→ TEXT EXCERPT:
----
Pressure Mounting To Launch 'McMafia Law' Probe Into Trump's Scottish Golf Courses

Manhattan district attorney's charges against the Trump Organization and its chief financial officer add fuel to fight to reveal cash sources for foreign golf courses.

Lawyers for a global activist organization are keeping up their pressure for a “McMafia” law order in Scotland to force former President Donald Trump to reveal the sources for his all-cash purchases and development of his two Scottish golf resorts.

The lawyers are citing an ongoing investigation and recent charges against the Trump Organization by New York prosecutors as part of a new push to probe Trump’s clubs in Aberdeenshire and Ayrshire.

“It’s evident from the matters set out in the petition that there are real and substantial concerns about financial arrangements of the Trump Organization, of which Mr. Trump is the sole or principal owner,” Kay Springham, a lawyer for the U.S.-based nonprofit Avaaz, argued last week in a virtual hearing before Scotland’s highest civil court, The Scotsman reported.
----
→ PROVIDED INFORMATION:
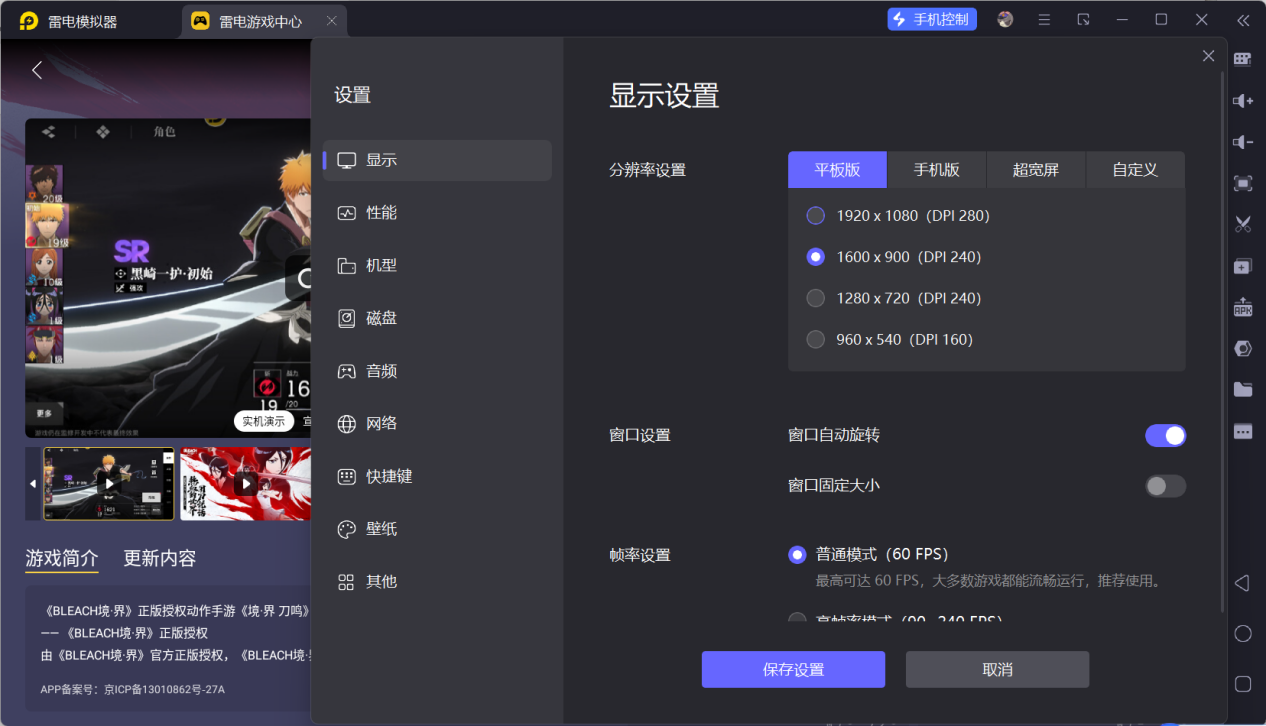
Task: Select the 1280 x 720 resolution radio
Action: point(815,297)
----
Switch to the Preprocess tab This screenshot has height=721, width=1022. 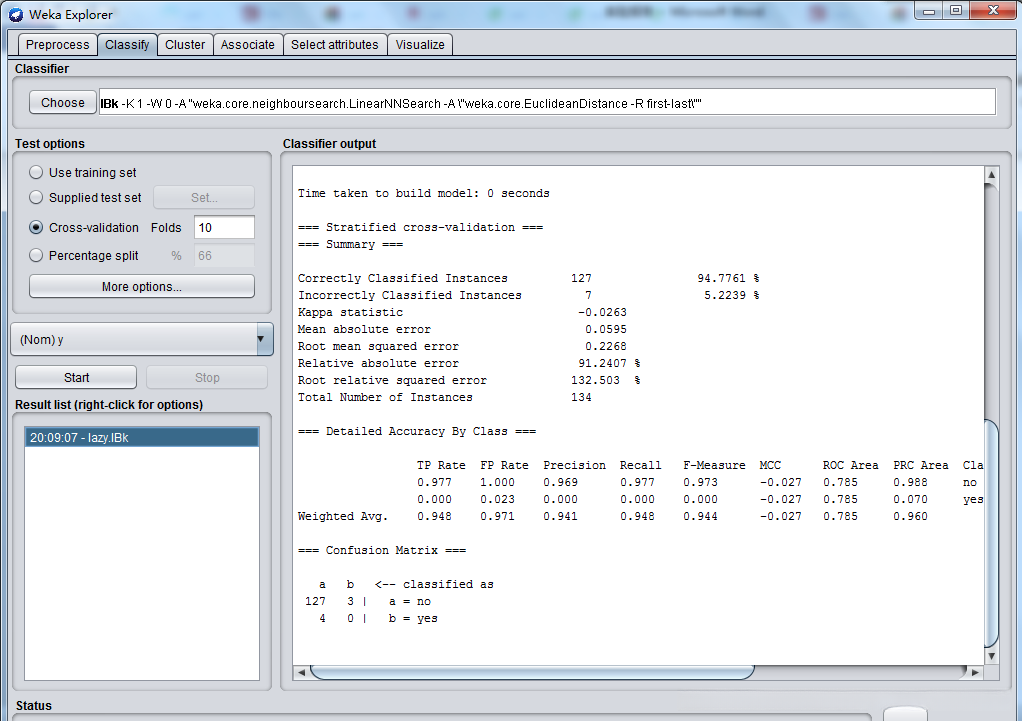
----
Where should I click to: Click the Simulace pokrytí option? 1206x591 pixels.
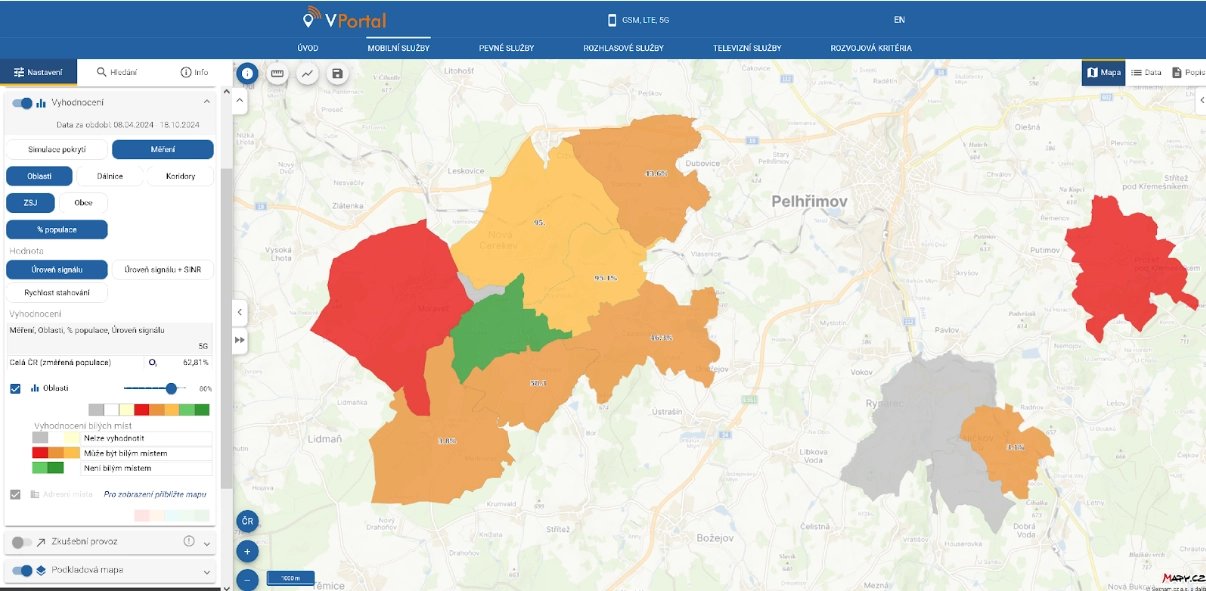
----
→ WORK TO DO:
(A) Retype the article on Trump's Scottish golf courses between "Pressure Mounting To" and "Aberdeenshire and Ayrshire.", inclusive.
(B) Answer these questions about the article on Trump's Scottish golf courses:
(i) Which nonprofit does Kay Springham represent?
(ii) In which two areas of Scotland are Trump's clubs located?
(iii) According to the subheading, whose charges targeted the Trump Organization and its chief financial officer?
(C) Continue the article on Trump's Scottish golf courses from its final sentence.

→ RESPONSES FOR EACH TASK:
(A)
Pressure Mounting To Launch 'McMafia Law' Probe Into Trump's Scottish Golf Courses

Manhattan district attorney's charges against the Trump Organization and its chief financial officer add fuel to fight to reveal cash sources for foreign golf courses.

Lawyers for a global activist organization are keeping up their pressure for a “McMafia” law order in Scotland to force former President Donald Trump to reveal the sources for his all-cash purchases and development of his two Scottish golf resorts.

The lawyers are citing an ongoing investigation and recent charges against the Trump Organization by New York prosecutors as part of a new push to probe Trump’s clubs in Aberdeenshire and Ayrshire.

(B)
(i) Avaaz
(ii) Aberdeenshire and Ayrshire
(iii) The Manhattan district attorney's

(C)
Springham then highlighted the charges filed in Manhattan last month against the Trump Organization and its chief financial officer Allen Weisselberg. Prosecutors alleged a 15-year tax scheme to defraud the city, state and federal government by concealing the salaries of top company executives. A grand jury indictment said Weisselberg had hidden more than $1.7 million of his own income. The company and Weisselberg pleaded not guilty on all charges.

The charges are widely believed to be the first of others likely to be filed against the company and officers.

Avaaz initially filed a petition in May to pursue an “Unexplained Wealth Order” against Trump’s businesses under the so-called “McMafia law,” passed in 2018 to investigate financial crimes such as money-laundering often carried out by the mob.

Springham is seeking an extension to a three-month time limit to bring a full case before the court, arguing for the order after the Scottish Parliament voted in February against a Green Party motion to force Trump to reveal the sources of his cash.

Judge Lord Sandison said that as far as the issues raised by the petition were concerned, they passed the test set out by the law, so he was convinced “there is enough to have a sensible argument” about the matters set out in the petition, The Scotsman reported. But he must still rule on extending the deadline to present the full case.

Trump triggered suspicions when he purchased land in Aberdeenshire in 2006 and then the Turnberry resort in 2014 in all-cash transactions at a time when he was seriously strapped for cash and couldn’t find banks willing to lend him money.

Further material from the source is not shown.